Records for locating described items

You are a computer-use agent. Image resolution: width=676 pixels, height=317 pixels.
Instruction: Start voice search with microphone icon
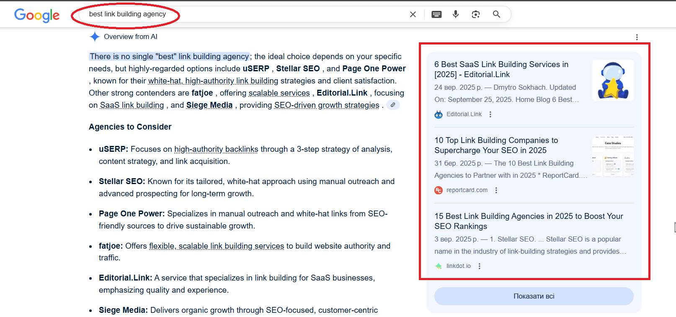point(456,14)
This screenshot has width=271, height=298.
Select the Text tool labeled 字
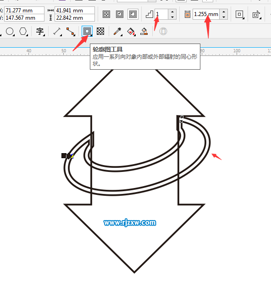[x=40, y=31]
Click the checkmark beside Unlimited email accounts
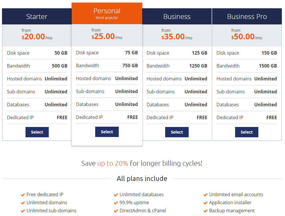 tap(205, 194)
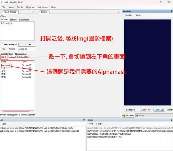Click the SB3UtilityGUI app icon in title bar
The image size is (173, 151).
tap(2, 2)
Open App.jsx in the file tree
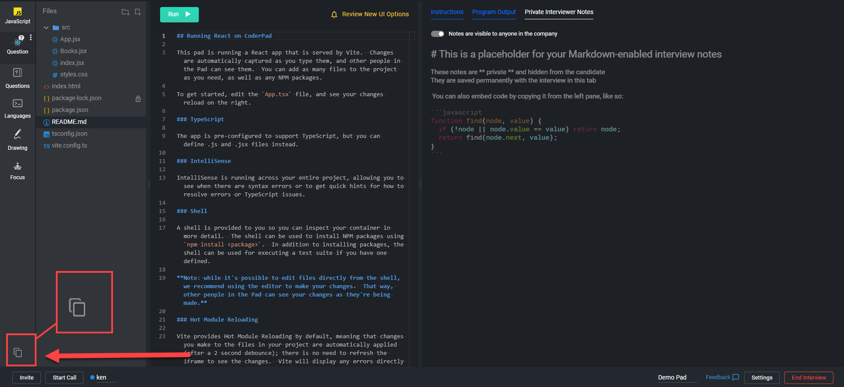Viewport: 844px width, 387px height. click(70, 40)
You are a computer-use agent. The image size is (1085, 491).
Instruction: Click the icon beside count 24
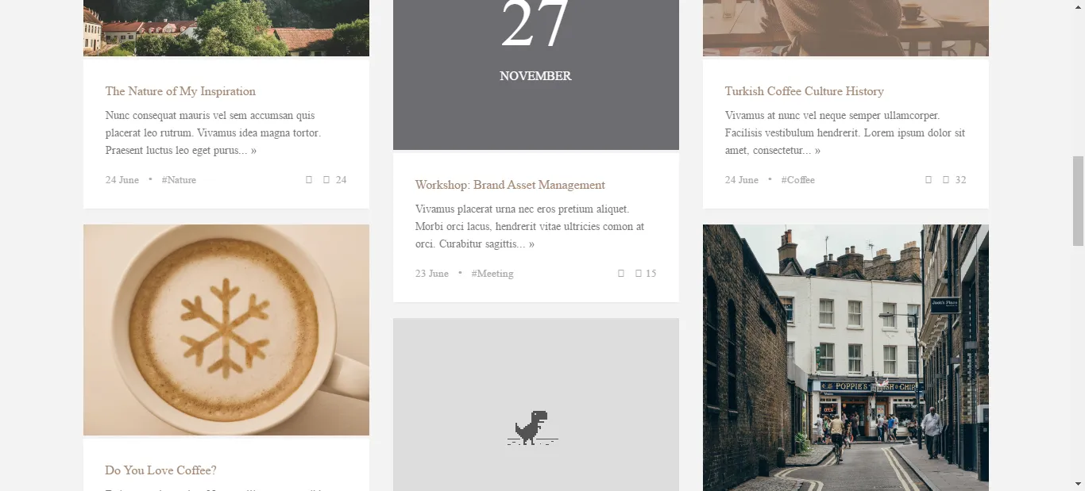[x=326, y=180]
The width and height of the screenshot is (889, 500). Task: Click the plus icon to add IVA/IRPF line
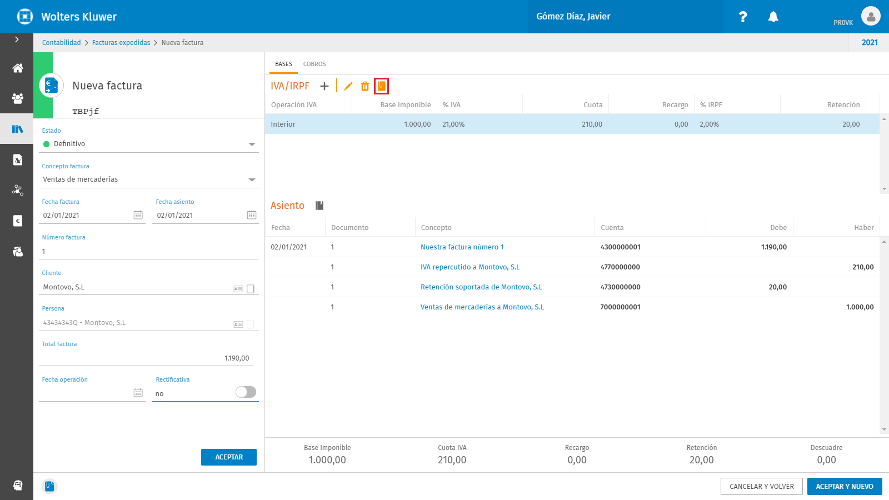coord(324,86)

Required work.
Please set out every line of the records above as a JSON list of strings, with one string per line. Skip blank lines and leave the pictures out.

The reply.
[
  "You are a computer-use agent. Image resolution: width=676 pixels, height=317 pixels.",
  "Instruction: Start voice search with microphone icon",
  "point(456,14)",
  "This screenshot has width=271, height=298.",
  "Select the Text tool labeled 字",
  "[x=40, y=31]",
  "Click the checkmark beside Unlimited email accounts",
  " tap(205, 194)",
  "Click the SB3UtilityGUI app icon in title bar",
  "The image size is (173, 151).",
  "tap(2, 2)",
  "Open App.jsx in the file tree",
  "Viewport: 844px width, 387px height. click(70, 40)",
  "You are a computer-use agent. The image size is (1085, 491).",
  "Instruction: Click the icon beside count 24",
  "[x=326, y=180]",
  "The width and height of the screenshot is (889, 500). Task: Click the plus icon to add IVA/IRPF line",
  "coord(324,86)"
]